Why Does The DFL Hate Gays?

I have a quick question for the Twin Cities’ leftyblog buildup.

Since gay marriage has emerged, at least for the DFL, as the most important issue in the gubernatorial election – at least as re the perceived record of the GOP’s candidate – I think it’s only fair to ask “why has the DFL been such an utter waste of time when it comes to passing gay marriage?”  If there really is an outcry for gay marriage, then why didn’t the DFL-controlled legislature use their four years of absolute legislative hegemony to push the issue?

Because if there genuinely is popular support for a measure  then there is no such thing as a “wasted vote”.

Here’s how it works; Representative A (DFL – Spike Lake) brings up a gay marriage bill.  Representative B (GOP – Mud Lake) bottles it up in committee and it dies.  DFL candidate C runs for Represenative B’s job, and uses the vote to stir up popular anger at Mr. B, who is turned out of office by the voters who are demanding gay marriage.

In the next session, Representative A and C and fifty other DFLers (and GOPers, scared by the demise of Representative B) pass the bill through the House , and send it to the Senate.  There, Senator D (GOP – Ham Prairie) bottles the bill up in committee.  That fall, GOP candidate E runs against Senator D in the primary, capitalizing on the growing grass-roots realization that gay marriage is what the people want, and gets the endorsement, and wins the vote in Ham Prairie, a reliably GOP district that, like all Minnesotans, really do support gay marriage.

The next session, the House and Senate both pass gay marriage bills.  They are carried to Governor F.  Ms. F vetoes the bill.  In the following gubernatorial election, the popular support for gay marriage sends Governor F. packing; pro-gay marriage former state insurance commissioner G is elected governor. And in his first session, when presented with a gay marriage bill, he signs it, just as he promised in the keynote to his winning campaign.

——–

Is the example above a fanciful hypothetical?  Yes and no.  It was, more or less, how “Concealed Carry” was passed in Minnesota. Pat Pariseau and Linda Boudreaux proposed “Shall Issue” legislation for four or five different sessions (if I remember correctly, and I may well not) before the votes were there to get the victory in 2003.  It wasn’t because they thought they could win every single time – in 1997, they certainly could not.  It was because they knew they wanted the issue in front of the legislature, because the process surrounding the debate would eventually win legislators over (and see to the electoral firing of legislators who opposed the popular measure). And this was in a Legislature that was not controlled by Republicans, much less conservatives.

The MNGOP’s gubernatorial candidate opposes gay marriage. So, by the way, do most Americans, in one form or another; while many support civil unions (myself included), Gay Marriage proposals keep losing in referendum after referendum.

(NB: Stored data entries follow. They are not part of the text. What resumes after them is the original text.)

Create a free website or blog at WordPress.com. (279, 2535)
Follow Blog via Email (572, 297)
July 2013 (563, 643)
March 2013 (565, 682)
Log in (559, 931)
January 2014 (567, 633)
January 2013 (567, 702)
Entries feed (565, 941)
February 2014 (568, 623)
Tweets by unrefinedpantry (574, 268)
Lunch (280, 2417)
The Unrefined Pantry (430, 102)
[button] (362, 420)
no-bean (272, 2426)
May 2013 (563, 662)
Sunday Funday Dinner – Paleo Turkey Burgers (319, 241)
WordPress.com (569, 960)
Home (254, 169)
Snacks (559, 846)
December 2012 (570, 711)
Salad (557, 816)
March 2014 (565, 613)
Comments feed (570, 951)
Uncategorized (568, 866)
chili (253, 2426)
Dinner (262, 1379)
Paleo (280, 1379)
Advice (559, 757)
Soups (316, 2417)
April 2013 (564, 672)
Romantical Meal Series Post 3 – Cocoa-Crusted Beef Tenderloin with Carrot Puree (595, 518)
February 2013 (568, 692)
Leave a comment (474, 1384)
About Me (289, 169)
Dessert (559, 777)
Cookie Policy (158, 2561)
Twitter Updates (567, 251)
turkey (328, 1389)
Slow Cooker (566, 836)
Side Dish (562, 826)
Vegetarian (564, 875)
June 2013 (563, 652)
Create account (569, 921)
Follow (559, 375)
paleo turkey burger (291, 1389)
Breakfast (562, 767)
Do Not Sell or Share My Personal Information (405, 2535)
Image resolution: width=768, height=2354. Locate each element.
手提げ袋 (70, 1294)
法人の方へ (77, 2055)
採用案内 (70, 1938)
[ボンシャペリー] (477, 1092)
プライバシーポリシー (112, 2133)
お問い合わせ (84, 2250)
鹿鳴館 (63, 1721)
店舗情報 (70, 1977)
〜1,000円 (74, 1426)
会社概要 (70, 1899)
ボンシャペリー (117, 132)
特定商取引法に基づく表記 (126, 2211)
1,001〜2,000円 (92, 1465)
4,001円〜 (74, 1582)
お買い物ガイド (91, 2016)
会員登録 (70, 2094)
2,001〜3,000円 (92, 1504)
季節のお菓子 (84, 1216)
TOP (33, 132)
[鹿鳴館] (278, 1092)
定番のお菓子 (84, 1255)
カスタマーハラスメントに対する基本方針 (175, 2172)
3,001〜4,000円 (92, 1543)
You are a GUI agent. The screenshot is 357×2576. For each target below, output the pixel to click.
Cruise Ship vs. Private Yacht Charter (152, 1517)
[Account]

“Why waste the votes?”, one DFL wag asked me when I brought it up once.

I dunno – because if you believe in the rightness of your cause, that’s what you do; if you believe in the democratic process and you believe that the people really do support your cause, then there is no such thing as a “wasted vote”.

The DFL knows this, because while they are fine using gay marriage as a cudgel against conservative politicians to fire up, or shore up, their base, they have spent their last four years of absolute hegemony in the Legislature pushing exactly zero gay marriage legislation to Governor Pawlenty.

“Shall issue” handgun laws survived and grew during at least seven consecutive legislative tests against nominally hostile legislatures.  Why doesn’t gay marriage get even one test in a relentlessly friendly legisature?

34 thoughts on “Why Does The DFL Hate Gays?

  1. Given that I’m pretty sure I’m said DFL wag, I’ll use this opportunity to explain myself in more than 140 characters.

    I believe wholeheartedly in gay marriage. I have never ever heard anybody explain to me how expanding equality harms existing marriages. That said, I recognize that the majority of Minnesotans currently do NOT support gay marriage. I think they’re wrong, and I think opinions are shifting rapidly, but I recognize reality.

    You write about “absolute legislative hegemony,” but the DFL did not control the Governor’s office, nor did they have a veto-proof majority in the House. Therefore, no gay marriage bill was ever going to become law.

    So why hasn’t the DFL gone after the issue? Because they understand that the scenario you described above is not likely to happen. In time, there will be, but not right now.

    I believe that passing gay marriage would be worth the loss of a DFL majority for the good it would do. But passing a gay marriage bill, only to have it vetoed, and then to lose seats because of it? Well, that does nobody any good.

  2. If we’re talking about a constitutional amendment, which is what gay rights advocates are wishing for, the governor isn’t part of the equation. Instead, the legislature, by simple majorities, can put it on the ballot. That’s where it gets sticky, though, because that’s when the DFL-backed measure meets with public opinion, which doesn’t favor passing that constitutional amendment.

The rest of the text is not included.